Fossil fuel subsidies from Canadian provinces and territories exceed federal support for the industry, triggering fossil fuel production “that may not otherwise occur” and depriving provinces of “millions in uncollected royalty and tax revenue from fossil fuels,” concludes a new report.
“Based on available data, Canadian provinces and territories, including those listed in this report, collectively contribute more subsidies to the fossil fuel industry than the federal government,” states the report [pdf] by the International Institute for Sustainable Development (IISD). So “any federal plan to phase out subsidies is inherently incomplete without scaled-up action from provinces, as governments’ policies affect each other.”
The analysis finds that Alberta, followed by British Columbia, Saskatchewan, and Newfoundland and Labrador, lavished more than C$2.5 billion on the fossil industry in their 2020/21 fiscal year, and $1.5 billion for the first nine months of 2021/22. The totals for the last full fiscal year include:
• $1.32 billion from Alberta, after Jason Kenney’s United Conservative Party government “committed to fossil fuel production as a pandemic recovery strategy, increasing subsidies and dispensing the Technology, Innovation and Emissions Reduction (TIER) Fund in ways that incentivize fossil fuel production”;
• $765.3 million from B.C., with John Horgan’s NDP government undercutting its own CleanBC climate plan with its continuing support for liquefied natural gas (LNG) development;
• $409.3 million from Saskatchewan, including drilling incentives and other new subsidies that have just been introduced in recent years;
• $82.6 million from Newfoundland and Labrador, where “recent changes to the royalty structure for the Terra Nova oil field will cost taxpayers an additional $300 million over the lifespan of the project.”
Those numbers matter because “phasing out fossil fuel subsidies in Canada requires provinces to step up,” IISD writes. While Ottawa has committed to ending subsidies by 2023, “movement on the subsidy file cannot rely on federal commitments alone.”

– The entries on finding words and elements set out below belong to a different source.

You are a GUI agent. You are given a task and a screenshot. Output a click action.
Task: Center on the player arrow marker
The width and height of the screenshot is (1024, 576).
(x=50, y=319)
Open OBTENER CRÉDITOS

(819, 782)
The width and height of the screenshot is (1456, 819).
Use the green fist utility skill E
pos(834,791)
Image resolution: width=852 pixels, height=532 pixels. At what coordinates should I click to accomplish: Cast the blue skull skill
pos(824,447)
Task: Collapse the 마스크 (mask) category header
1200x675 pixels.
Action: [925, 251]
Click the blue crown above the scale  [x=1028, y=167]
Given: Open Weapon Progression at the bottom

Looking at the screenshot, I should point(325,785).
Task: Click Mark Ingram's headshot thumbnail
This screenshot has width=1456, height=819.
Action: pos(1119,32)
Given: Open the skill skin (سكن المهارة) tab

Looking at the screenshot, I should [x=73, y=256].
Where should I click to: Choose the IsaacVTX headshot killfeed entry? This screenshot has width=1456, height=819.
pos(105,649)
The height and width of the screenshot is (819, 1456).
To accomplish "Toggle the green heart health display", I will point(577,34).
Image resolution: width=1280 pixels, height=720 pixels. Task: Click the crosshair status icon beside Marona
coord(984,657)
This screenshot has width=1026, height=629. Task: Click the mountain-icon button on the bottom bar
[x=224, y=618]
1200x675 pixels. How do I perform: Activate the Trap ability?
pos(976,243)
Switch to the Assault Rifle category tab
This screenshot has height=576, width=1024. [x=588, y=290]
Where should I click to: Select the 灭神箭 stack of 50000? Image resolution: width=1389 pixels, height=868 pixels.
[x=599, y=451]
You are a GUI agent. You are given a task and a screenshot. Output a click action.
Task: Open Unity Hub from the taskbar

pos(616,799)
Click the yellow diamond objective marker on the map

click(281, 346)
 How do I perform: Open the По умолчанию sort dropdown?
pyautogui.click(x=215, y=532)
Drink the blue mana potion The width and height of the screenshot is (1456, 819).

The report places “quantifiable subsidies” from the federal government at $1.9 billion in 2020, not including public finance worth $14 billion.
IISD authors Janetta McKenzie, Estan Beedell, and Vanessa Corkal urge provincial governments to make their fossil subsidies more transparent and easy to track, set 2023 phaseout plans that align with the federal target, refrain from introducing new subsidies for fossil fuels or associated technologies like carbon capture and storage, and work with Ottawa to make a subsidy phaseout a reality.